CAWP Announces New Recipients of Doctoral Research Grants
Contact: Daniel De Simone; 760.703.0948
The Center for American Women and Politics (CAWP), a unit of the Eagleton Institute of Politics at Rutgers University, is pleased to announce the 2024 recipients of our Ruth B. Mandel Dissertation Research Awards. These four award winners, the second cohort of Mandel awardees, are doing critical work that builds on the women and politics field and explores new areas of inquiry that deepen our understanding of women’s role in American politics.
Yazmin Gomez (Rutgers University–New Brunswick)
Not one in front of the other: A Genealogy of Latina Organizing in Milwaukee’s South Side, 1950-1987
Using oral histories and activist publications, this dissertation chronicles the growing consciousness and activism of Milwaukee Latinas from 1950 to 1987 to give insights into the histories of social movements, feminism, and Latinos in the US.
Samantha Koprowski (Rutgers University–New Brunswick)
Money Talks: The Race-Gendered Dimensions of Voters' Campaign Finance Attitudes and its Impact on Campaign Strategy
This project investigates if the source and amount of campaign contributions signals (non)conformity to race-gendered stereotypes that may harm the public’s support for and evaluations of a woman candidate. Specifically, are women evaluated less favorably by the public for receiving campaign funds from “corrupt” sources, and how do these evaluations impact their financial campaign strategy?
Kaleigh Ruiz (Vanderbilt University)
Gender Differentials in Judicial Decision Making
This research seeks to expound upon previous research suggesting that women on the bench may be capable of changing the way their colleagues think and rule by analyzing the impact of gender at all stages in the judicial process, theorizing that women judges will be, on the whole, more deliberative than men in their approach to judging.
Asha Venugopalan (Stony Brook University)
‘Joan of America’: How Republican Women Convey Their Partisan Credibility
Recent cohorts of female Republican politicians have used aggressive and ideologically extreme language while deploying the use of masculine tropes. Drawing on social identity theory and the gender trait literature, this research proposes the concept of partisan credibility to argue that Republican women do not fit the prototypical image of their party's leadership and use aggressive rhetoric to compensate for partisan credibility disadvantage.

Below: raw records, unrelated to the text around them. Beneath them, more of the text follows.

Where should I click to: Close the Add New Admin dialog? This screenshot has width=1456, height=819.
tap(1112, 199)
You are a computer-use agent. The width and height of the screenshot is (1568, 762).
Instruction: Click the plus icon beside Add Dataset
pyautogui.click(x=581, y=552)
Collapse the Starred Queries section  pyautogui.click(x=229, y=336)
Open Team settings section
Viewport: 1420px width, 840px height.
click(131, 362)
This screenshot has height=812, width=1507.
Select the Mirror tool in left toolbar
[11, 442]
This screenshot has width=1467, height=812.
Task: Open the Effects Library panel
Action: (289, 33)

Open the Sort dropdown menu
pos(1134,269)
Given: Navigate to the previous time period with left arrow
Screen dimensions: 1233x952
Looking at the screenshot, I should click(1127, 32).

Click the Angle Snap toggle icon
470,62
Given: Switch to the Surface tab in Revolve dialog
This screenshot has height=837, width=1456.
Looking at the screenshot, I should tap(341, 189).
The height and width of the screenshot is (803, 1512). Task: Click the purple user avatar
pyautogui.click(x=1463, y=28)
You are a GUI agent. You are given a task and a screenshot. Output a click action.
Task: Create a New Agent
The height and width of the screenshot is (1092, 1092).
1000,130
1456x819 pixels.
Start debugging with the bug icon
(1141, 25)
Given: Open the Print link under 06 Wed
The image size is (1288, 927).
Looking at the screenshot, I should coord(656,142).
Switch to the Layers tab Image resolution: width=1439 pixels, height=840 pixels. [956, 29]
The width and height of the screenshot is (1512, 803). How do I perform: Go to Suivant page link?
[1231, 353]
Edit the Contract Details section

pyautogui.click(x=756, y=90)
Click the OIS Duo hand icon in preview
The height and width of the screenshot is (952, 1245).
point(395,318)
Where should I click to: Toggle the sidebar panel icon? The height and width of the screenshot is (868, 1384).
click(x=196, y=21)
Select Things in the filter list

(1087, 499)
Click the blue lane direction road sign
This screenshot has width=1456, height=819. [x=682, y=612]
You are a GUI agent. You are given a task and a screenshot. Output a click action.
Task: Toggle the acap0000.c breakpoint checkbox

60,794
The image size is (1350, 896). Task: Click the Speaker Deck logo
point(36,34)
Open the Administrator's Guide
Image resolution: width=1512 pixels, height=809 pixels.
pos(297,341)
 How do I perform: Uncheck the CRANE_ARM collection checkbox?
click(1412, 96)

The Ruth B. Mandel Dissertation Research Awards were established in honor of our founding director, Ruth B. Mandel, whose leadership was critical in building CAWP into a national center with multi-faceted research, education, public service, and information programs, helping to define and build the field. The Mandel Awards support dissertation research on women, gender, and U.S. politics and are $2,000 each in value.